Write out exactly the lines from the one containing "Where should I" through the last line of the records below, both included, and leave out any pictures.

++++++++

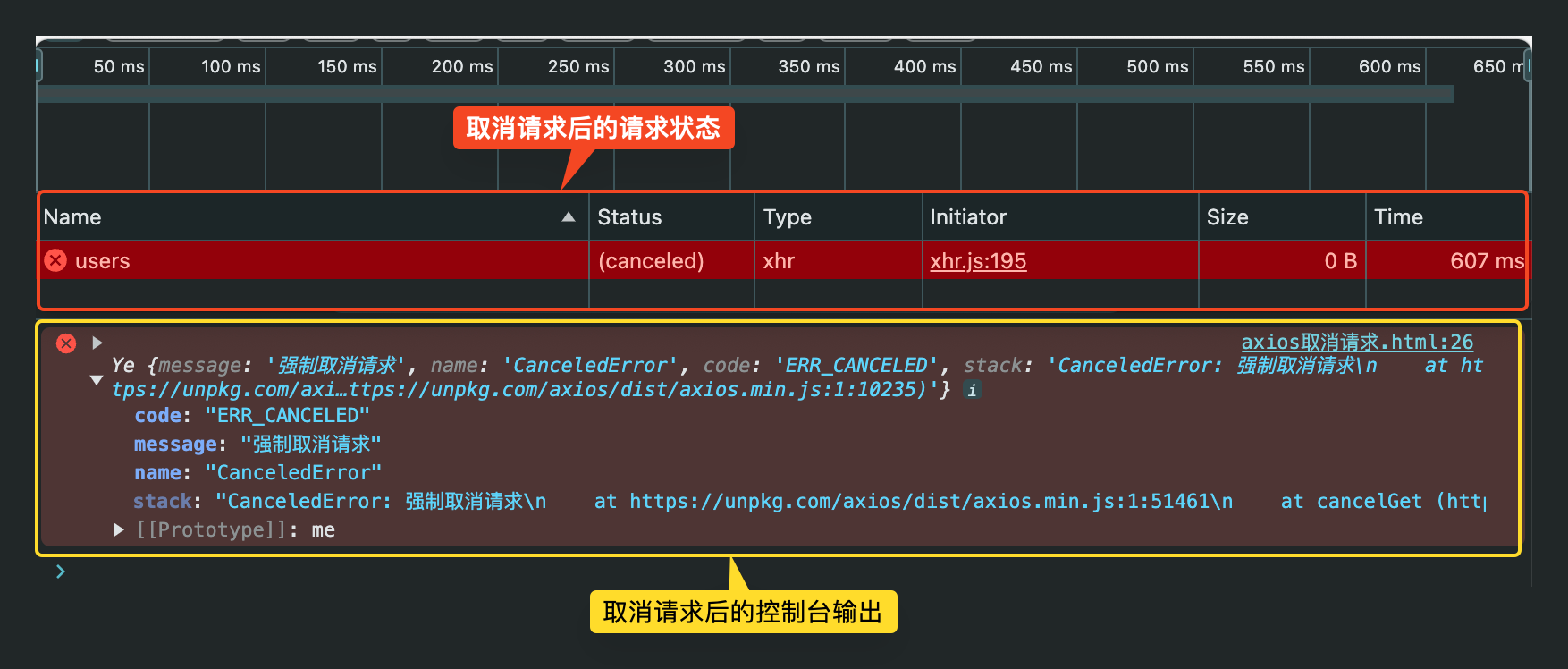Screen dimensions: 1568x669
Task: Open the axios取消请求.html:26 source link
Action: 1356,342
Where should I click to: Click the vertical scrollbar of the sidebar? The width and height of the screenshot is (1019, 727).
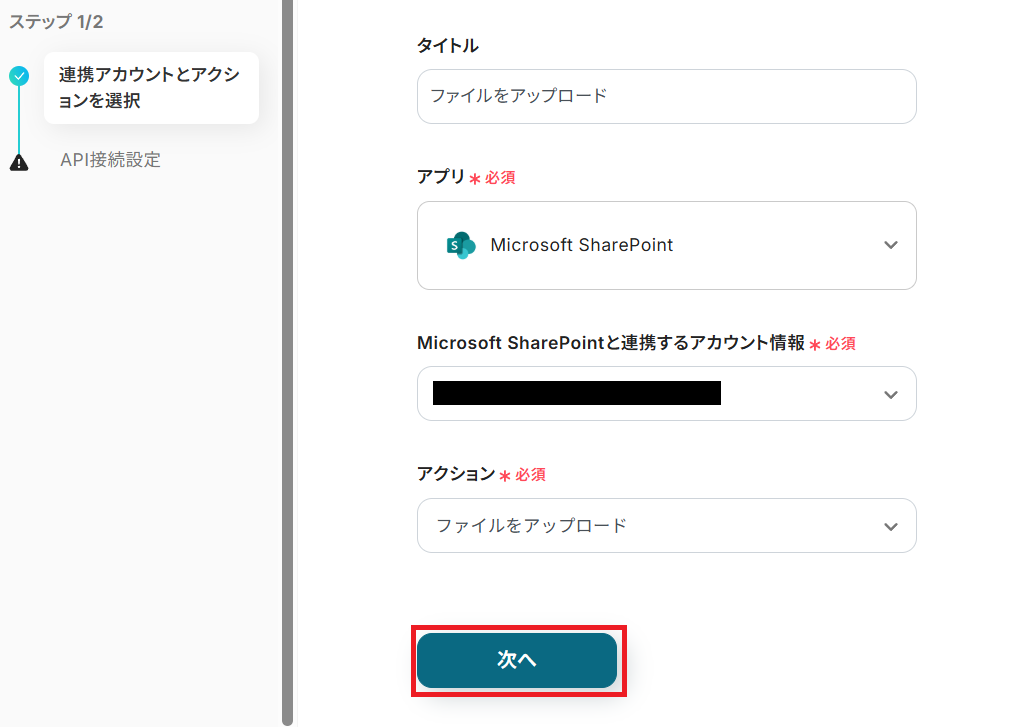coord(287,360)
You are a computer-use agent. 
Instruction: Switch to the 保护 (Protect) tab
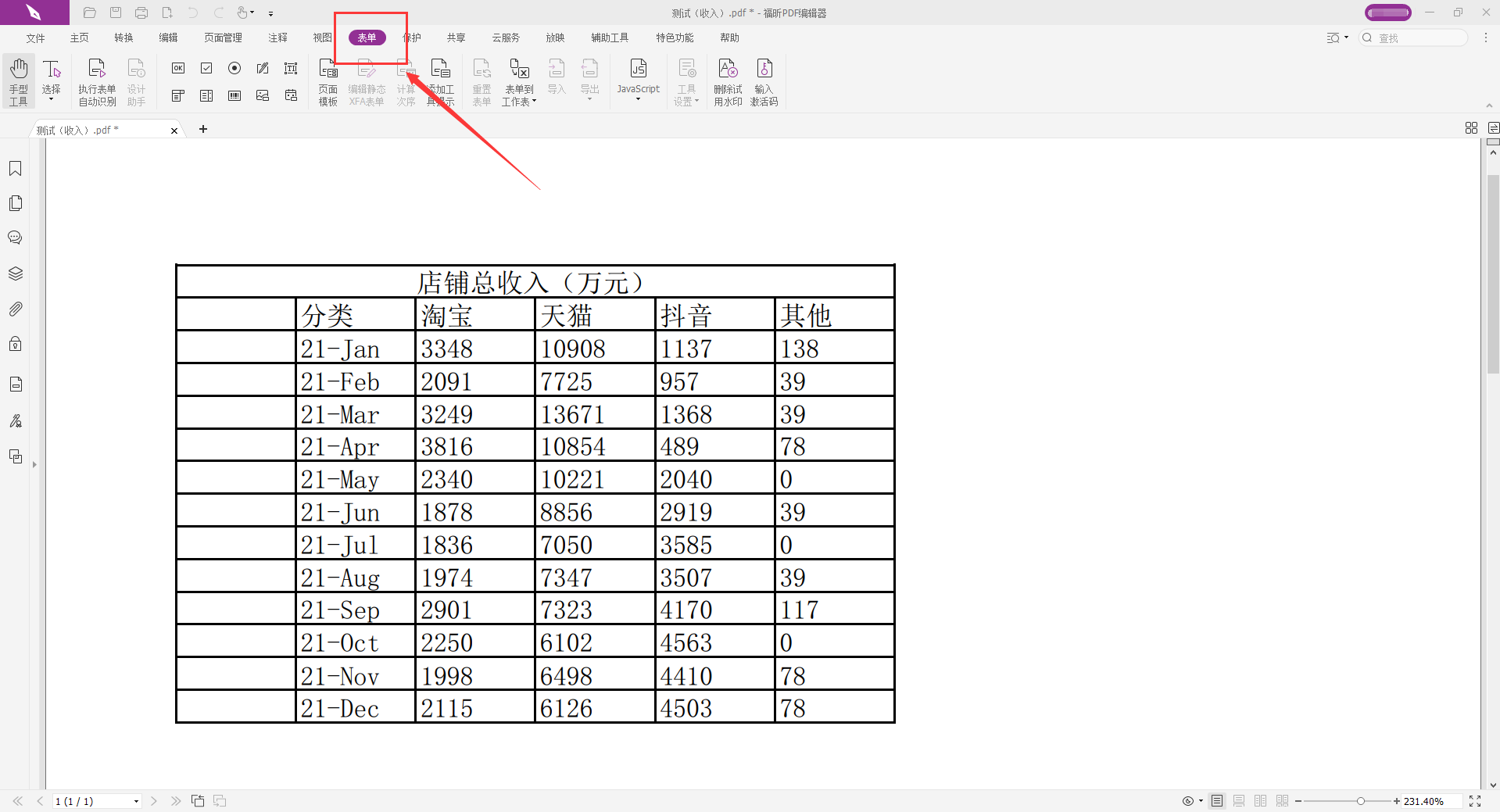coord(412,38)
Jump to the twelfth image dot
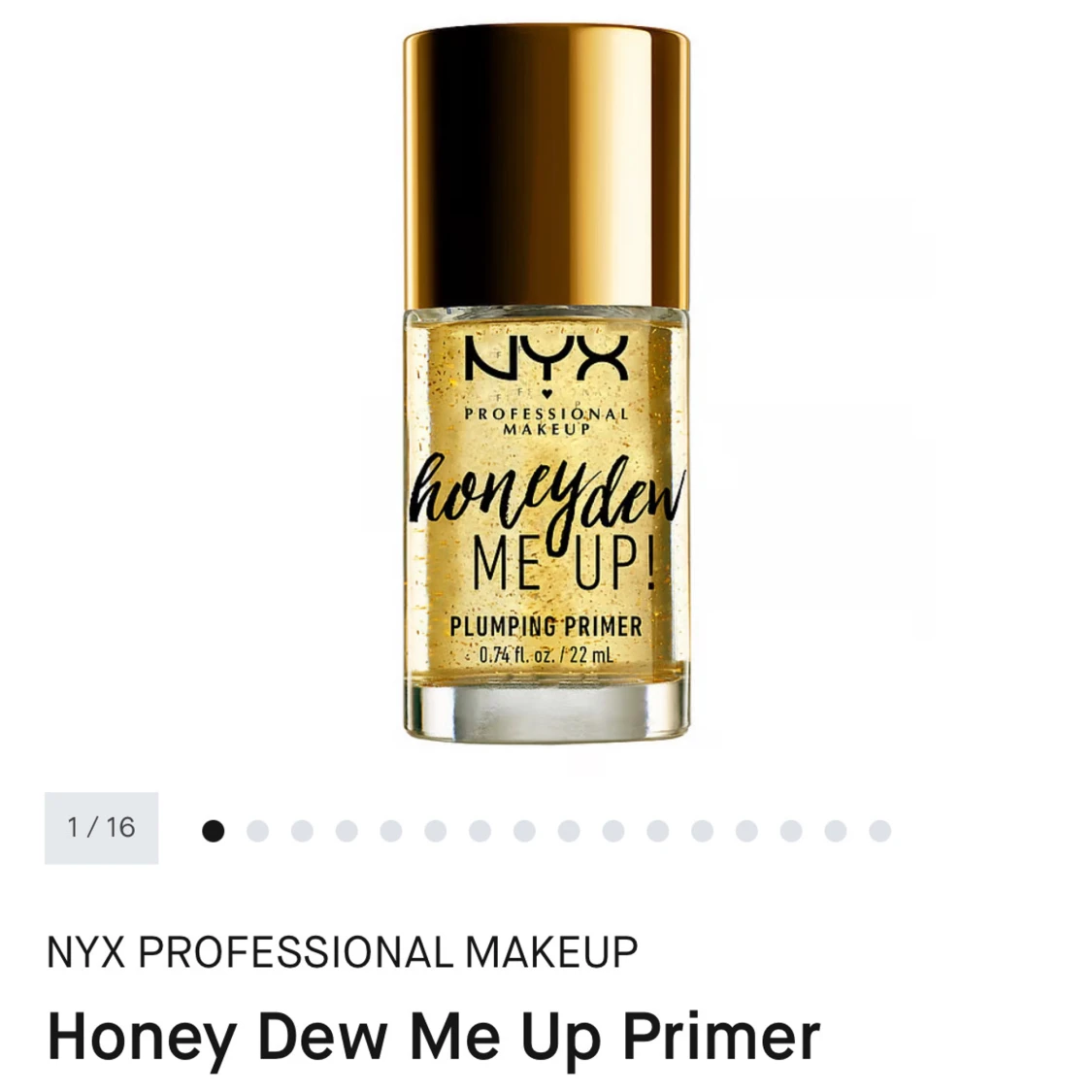 point(702,831)
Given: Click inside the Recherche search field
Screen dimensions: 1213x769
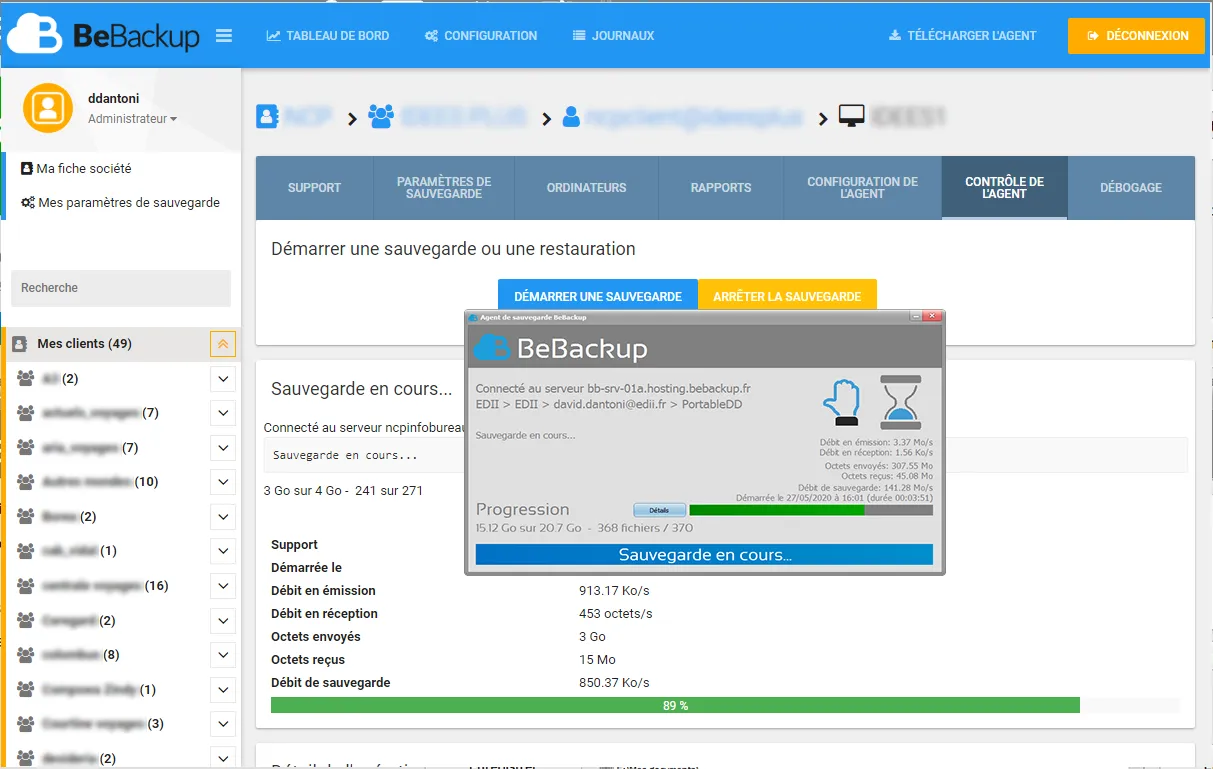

++++++++

* **YOUR RESPONSE**:
Where should I click to: Click the vertical scrollbar of the sidebar? The width and height of the screenshot is (1019, 727).
coord(287,360)
You are a computer-use agent. 
Instruction: Switch to the 保护 (Protect) tab
coord(412,38)
Jump to the twelfth image dot
 point(702,831)
Given: Click inside the Recherche search field
Screen dimensions: 1213x769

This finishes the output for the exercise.